Erik: Let's talk about how this plays into a longer term situation or series of events that you've written and talked quite a bit about, which is looking at everything from US tax receipts to the overall indebtedness of the country, you've basically made a prediction that the US dollar, which has been the world's global reserve currency ever since the end of World War Two, would eventually lose that status. And you made crazy bold predictions years ago that some countries would stop settling oil transactions in US dollars, people called you a nutcase for even predicting such a crazy thing. Well, that's now happened. You predicted that foreign central banks would divest some of their US dollar holdings, people really called you crazy lunatic over that one. Well, that's now happened. But what's kind of interesting to me, is, despite that a lot of these predictions that were associated with your view that the dollar would eventually decline substantially. They all came true. But the dollar as they were coming true, was actually making kind of a generational high just a few months ago at 116. Was that the final peak here, are we coming off of that? Are we potentially going to retest that again? How does this play into the longer term story of the dollars role in the global financial system?
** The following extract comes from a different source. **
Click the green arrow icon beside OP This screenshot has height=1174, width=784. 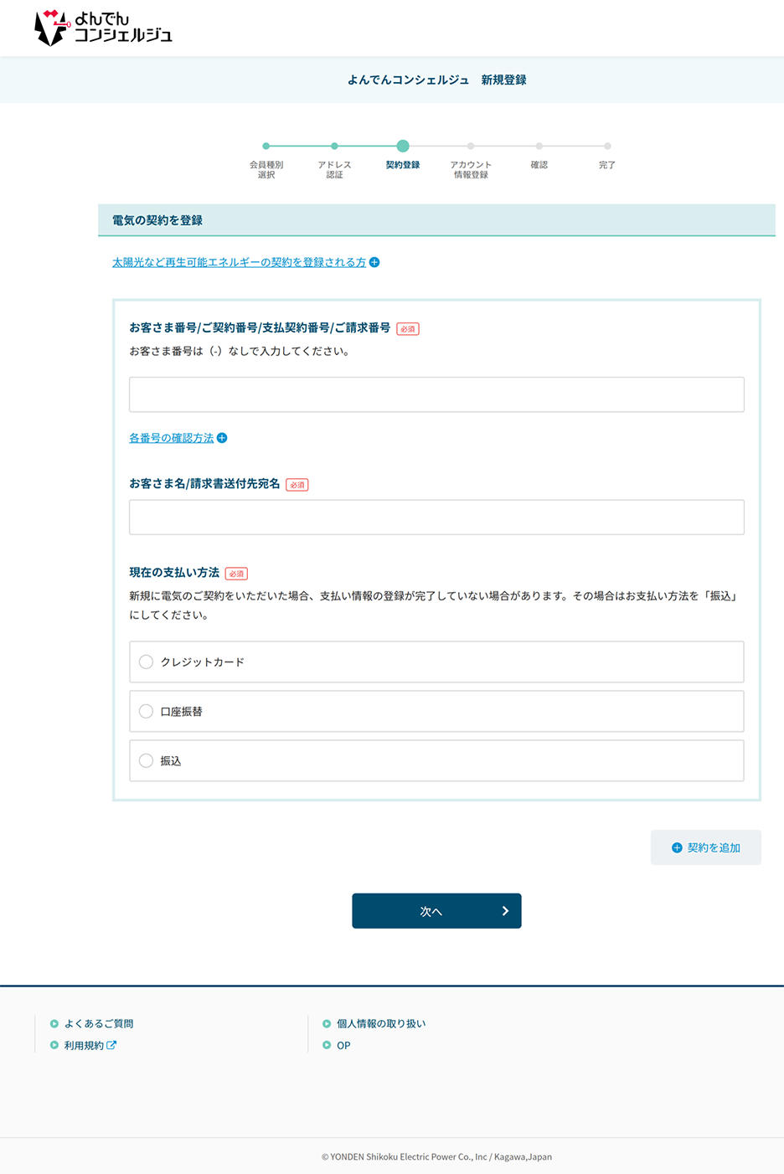(326, 1045)
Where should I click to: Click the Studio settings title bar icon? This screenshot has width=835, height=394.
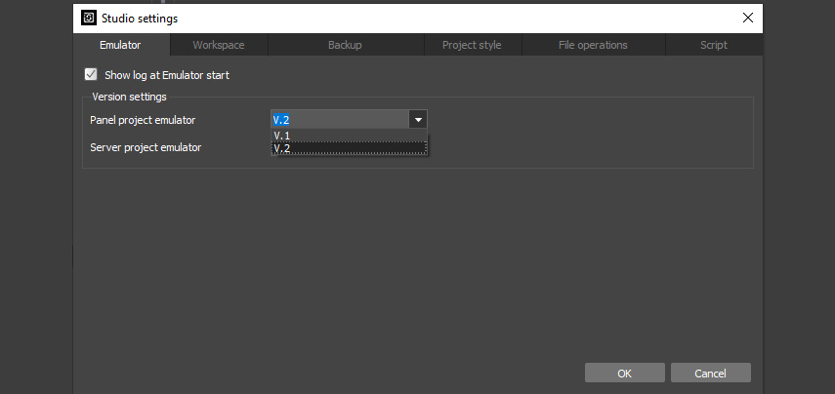pyautogui.click(x=88, y=18)
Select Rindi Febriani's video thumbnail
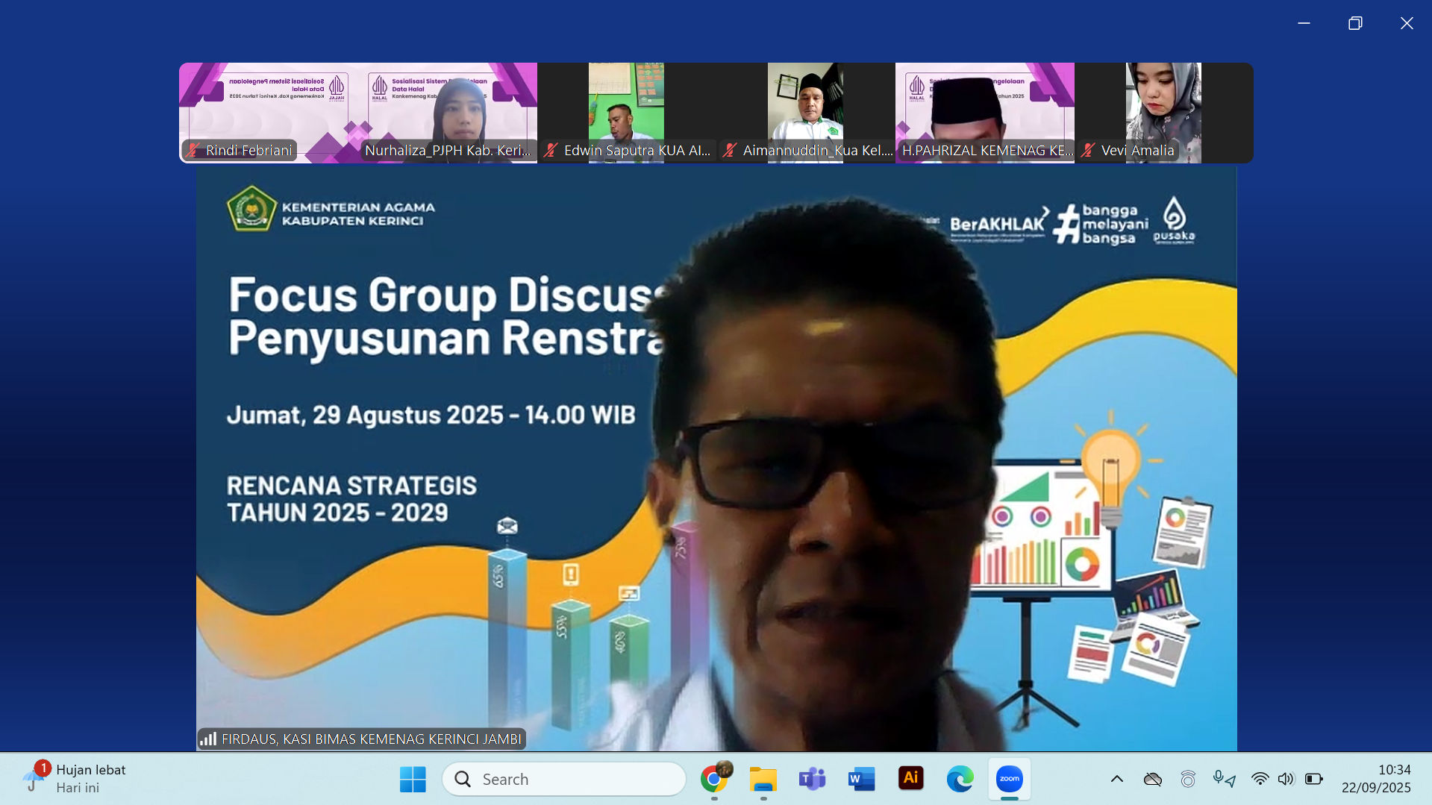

Luke: Yeah, I mean to clarify, we've always said that the dollar, the dollars reserve status, the post 71 reserve status would eventually be restructured needs to be restructured, and would eventually be restructured. Because it is no longer in the United States interest to maintain that system. Now, within the US right now you've got sort of the two crowds, you've got the defense establishment who understands how the post $71 has hurt its ability, it has forced the hollowing out of the US Defense industrial base, and you're hearing and seeing this all over, if you read a number of different things, there have been some very good articles talking about how, how hard it has been for the US to replenish certain industrial ammunition type stuff in Ukraine. And that's just sort of a proxy war, we're not throwing our full weight behind. And we're chewing through supplies again, because we have under invested in our defense industrial base, our manufacturing base, because that is the cost of the post 1971 dollar. People like Michael Pettis and others have noted for a long time. You have to offshore your industrial base, that's fine if you're fighting people in Iraq that are holding an AK-47s and driving Toyota trucks. But if you're going to fight industrial powers, if you're going to have great power competition with other great powers, you better have an industrial base. And you can't do that with the post-71 dollar. Because by definition, you have to offshore your manufacturing, by definition, your biggest export has to be treasury bonds. And it has been up until up until recently. And so I continue to think the US dollar reserve status, not only will be but is in process of being restructured in terms of the implication of what it has done.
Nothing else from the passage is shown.